[Provided information]

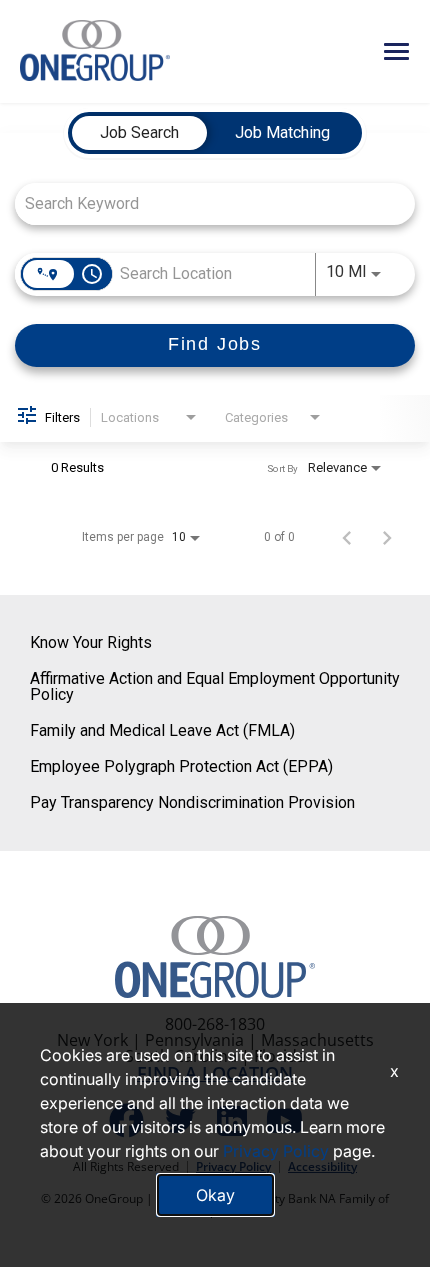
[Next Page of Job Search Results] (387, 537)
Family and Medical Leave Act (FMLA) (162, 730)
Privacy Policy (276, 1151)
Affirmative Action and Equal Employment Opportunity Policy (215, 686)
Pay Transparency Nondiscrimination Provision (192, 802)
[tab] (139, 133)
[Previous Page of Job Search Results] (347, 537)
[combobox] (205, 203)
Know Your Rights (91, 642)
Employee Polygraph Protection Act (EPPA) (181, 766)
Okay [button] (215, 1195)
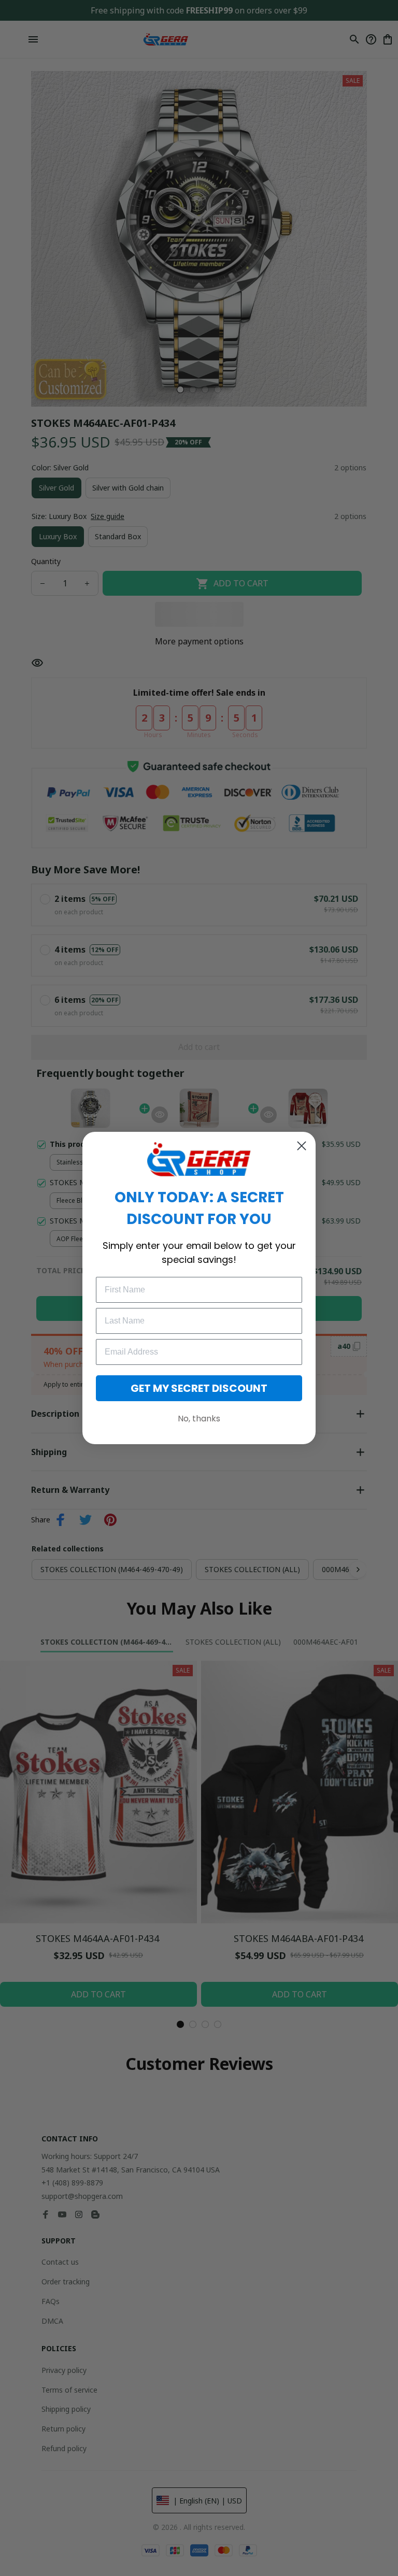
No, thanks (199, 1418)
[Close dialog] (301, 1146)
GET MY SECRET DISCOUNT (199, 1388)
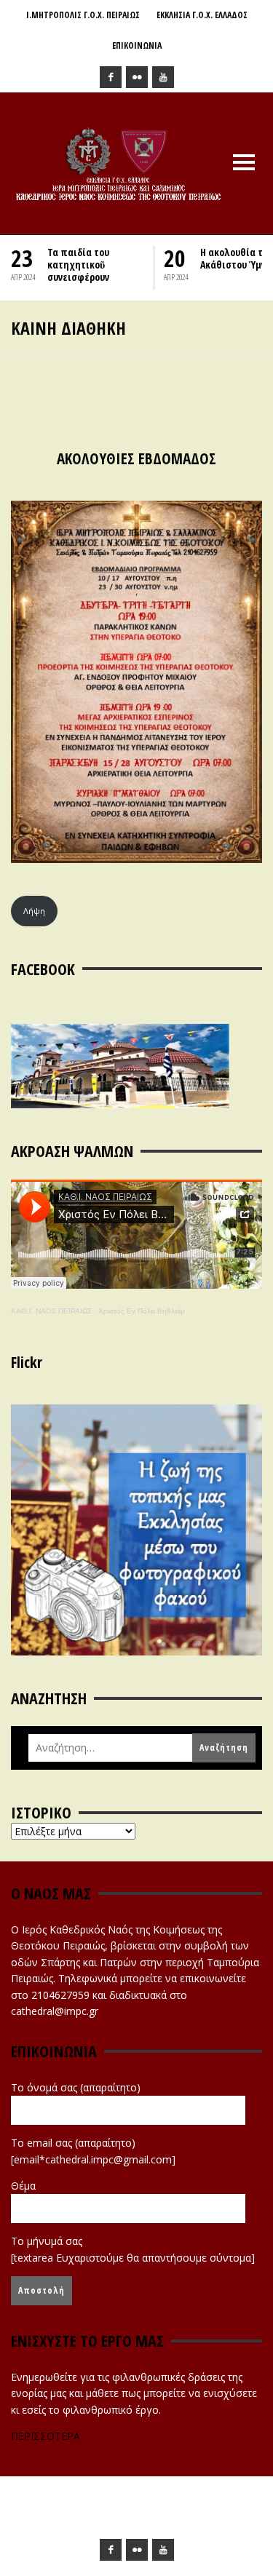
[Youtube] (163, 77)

* * *

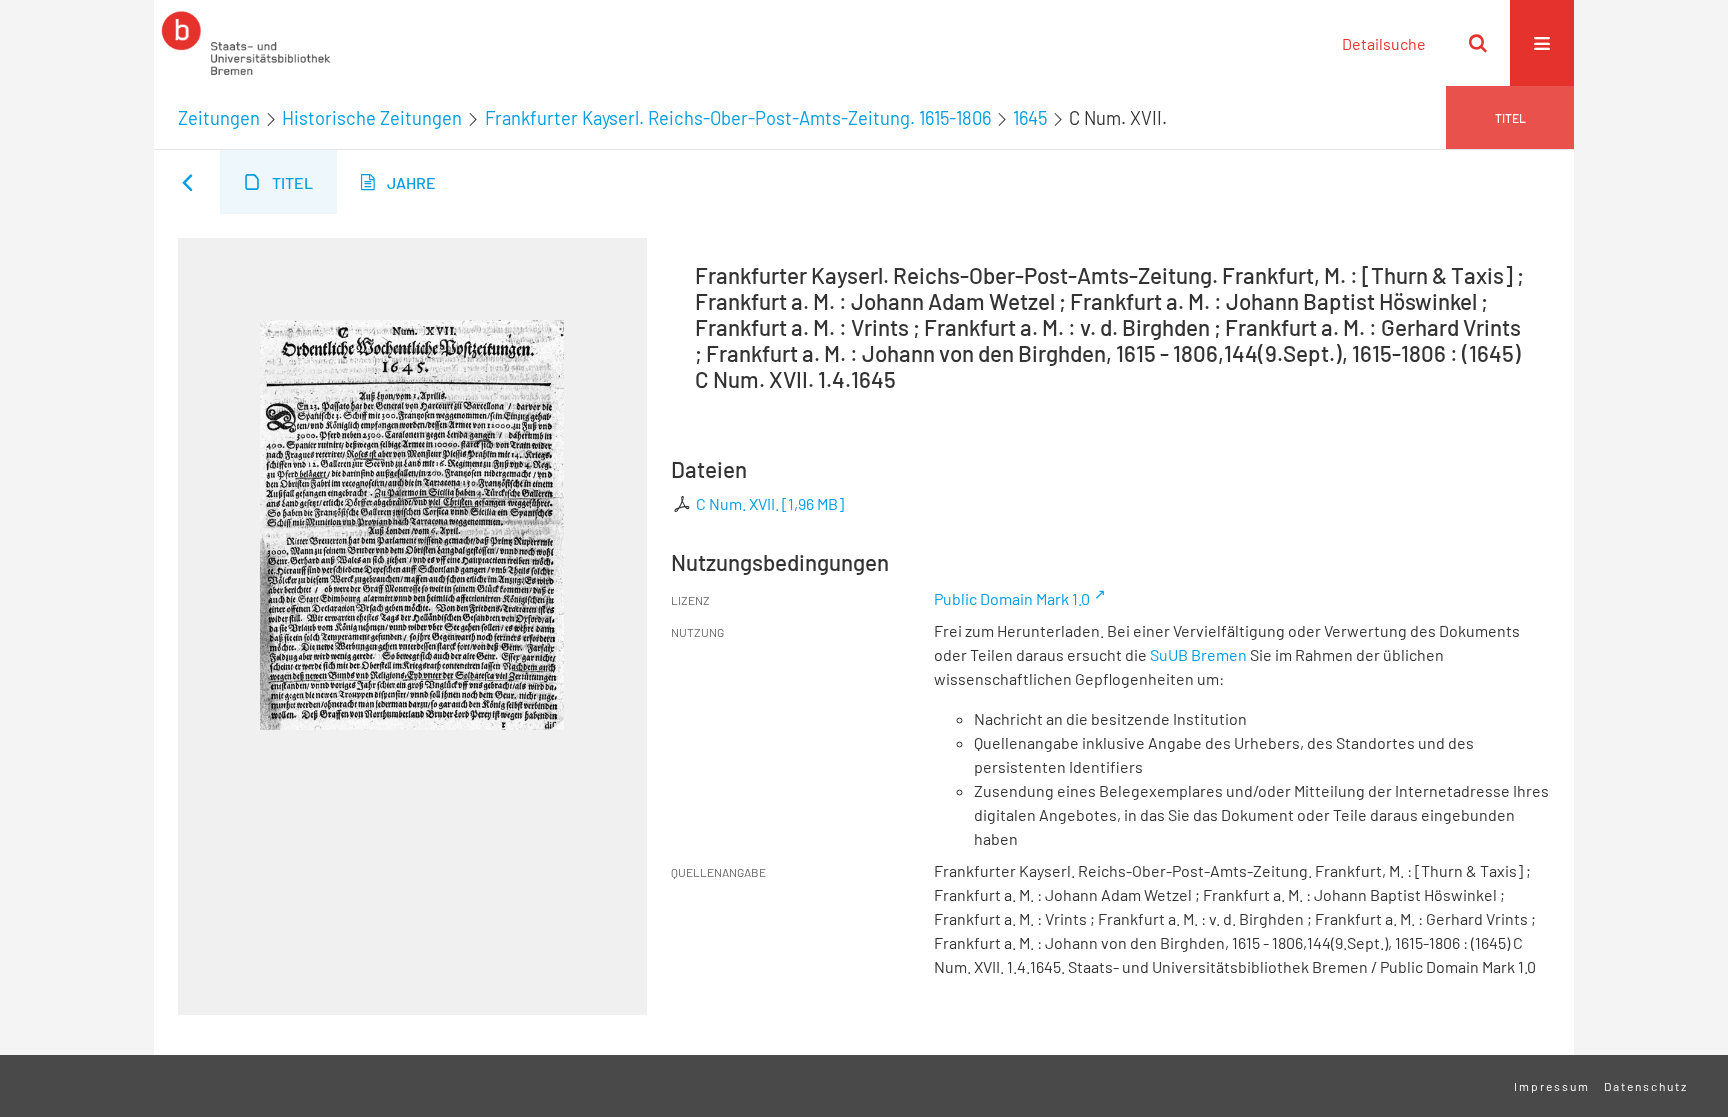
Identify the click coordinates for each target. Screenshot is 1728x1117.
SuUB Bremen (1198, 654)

[Your assignment] Beginning at the line that has "Okay [button] (215, 1195)" and ending at the line that has "[Youtube] (163, 77)", restate the listing above word for word, pictures left out.

[Solved exercise]
Okay [button] (215, 1195)
No, thanks (199, 1418)
[Close dialog] (301, 1146)
GET MY SECRET DISCOUNT (199, 1388)
[Youtube] (163, 77)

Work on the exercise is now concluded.